* Your instructions *
Among the lines below, list those containing the string "pixels".

START Given entries

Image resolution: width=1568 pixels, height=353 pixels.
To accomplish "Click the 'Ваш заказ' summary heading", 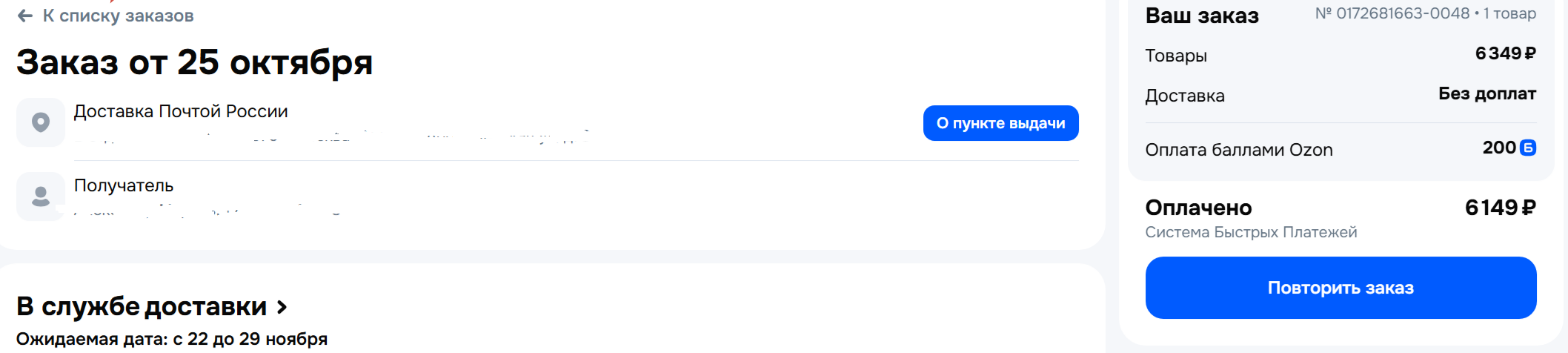I will 1201,16.
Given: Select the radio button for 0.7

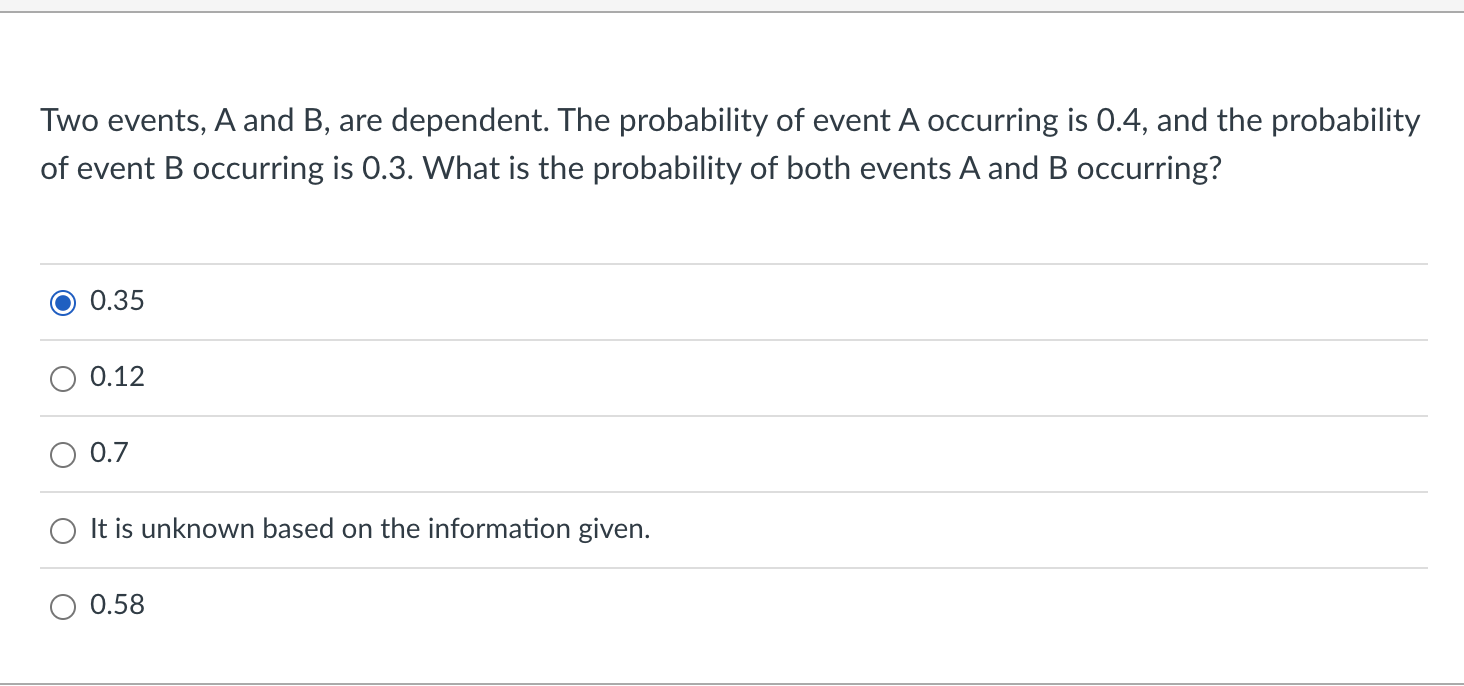Looking at the screenshot, I should pos(63,454).
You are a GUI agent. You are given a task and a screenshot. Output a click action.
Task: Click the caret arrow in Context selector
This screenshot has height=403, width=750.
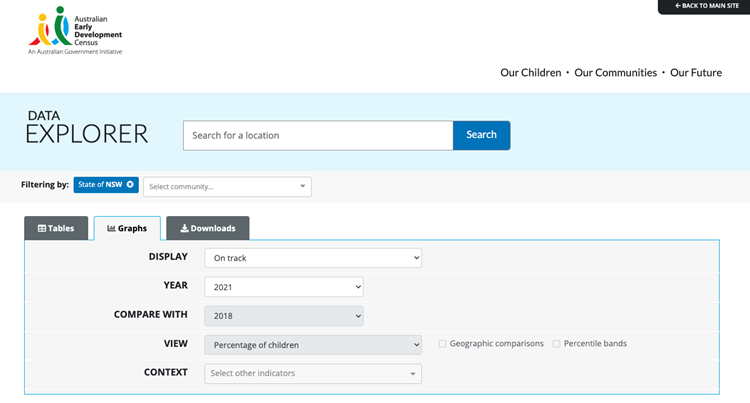(x=413, y=374)
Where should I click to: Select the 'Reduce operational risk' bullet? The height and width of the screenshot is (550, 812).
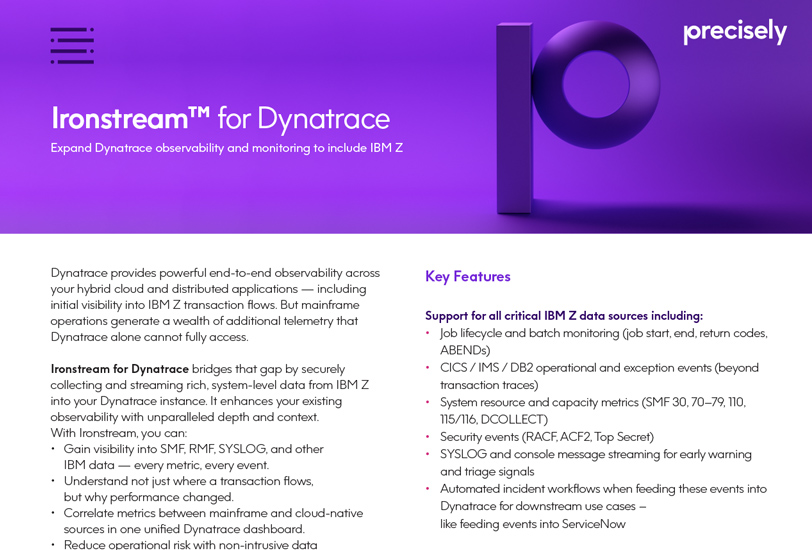coord(190,544)
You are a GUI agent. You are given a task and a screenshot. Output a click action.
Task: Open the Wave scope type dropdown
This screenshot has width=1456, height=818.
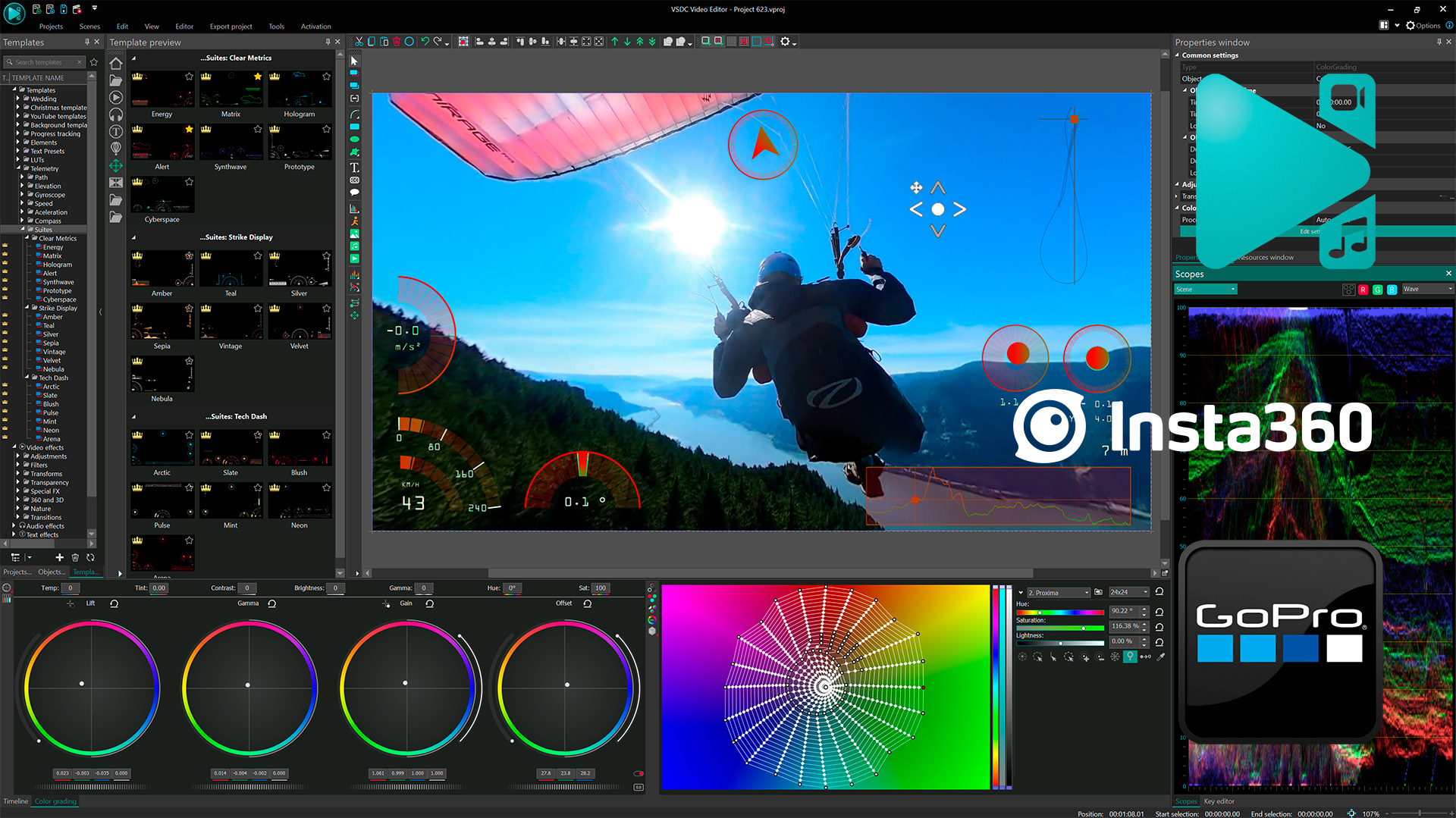(x=1426, y=290)
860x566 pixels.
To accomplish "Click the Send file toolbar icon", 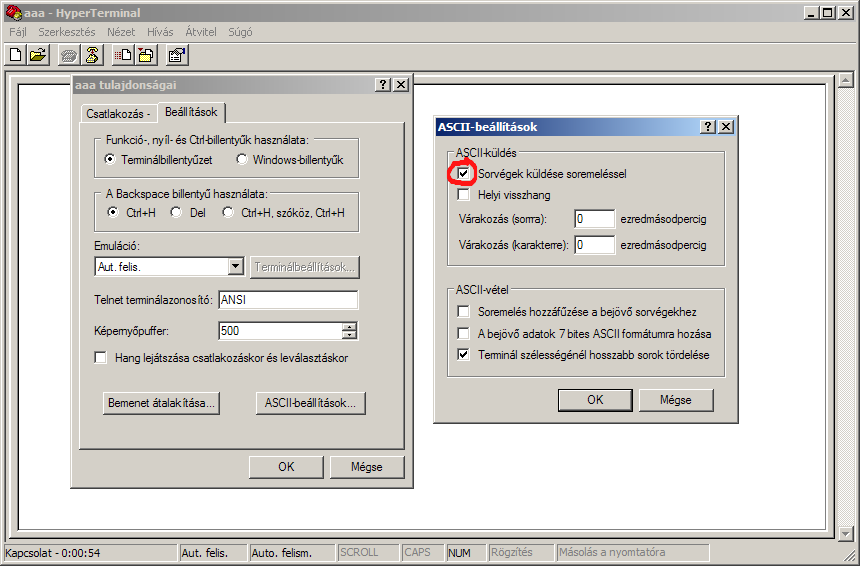I will pos(123,55).
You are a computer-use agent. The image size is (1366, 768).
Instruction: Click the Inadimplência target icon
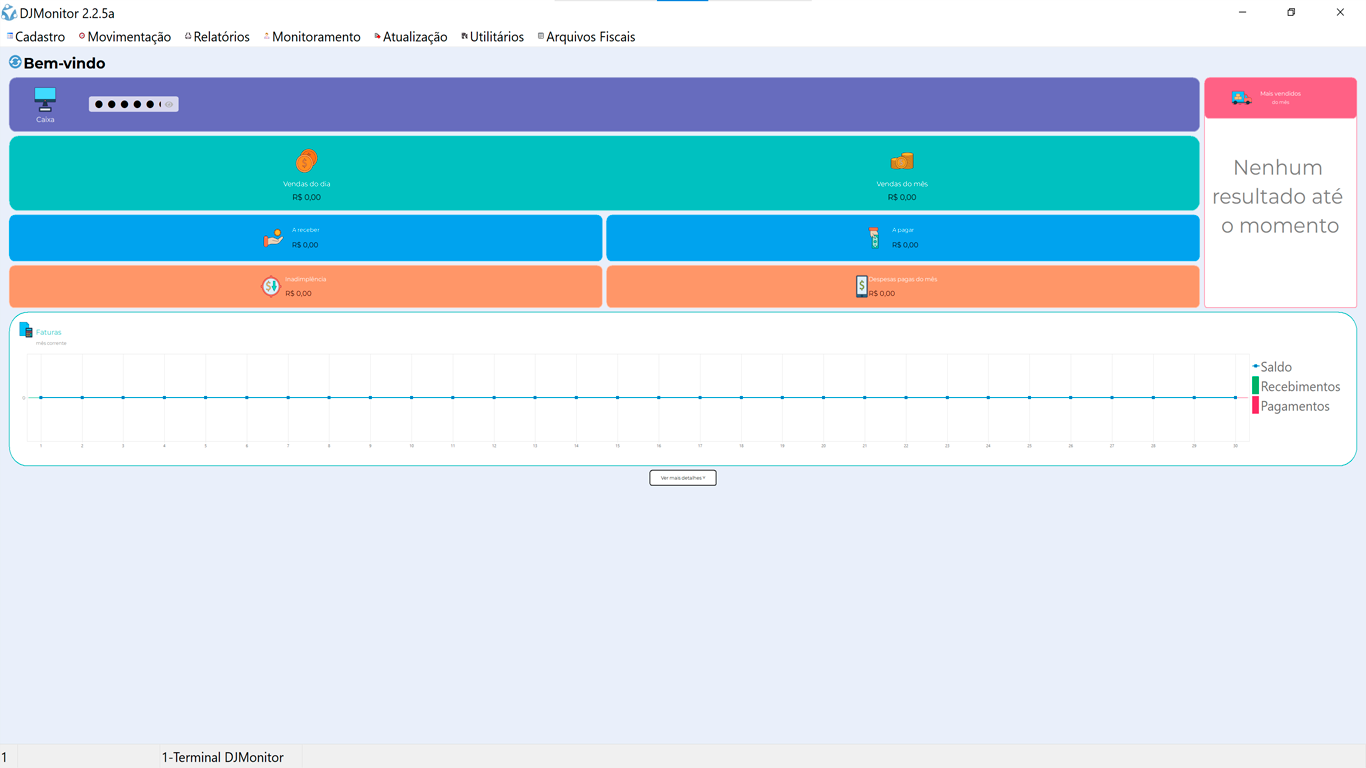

END Given entries

* Result of the task *
Image resolution: width=1568 pixels, height=353 pixels.
860x566 pixels.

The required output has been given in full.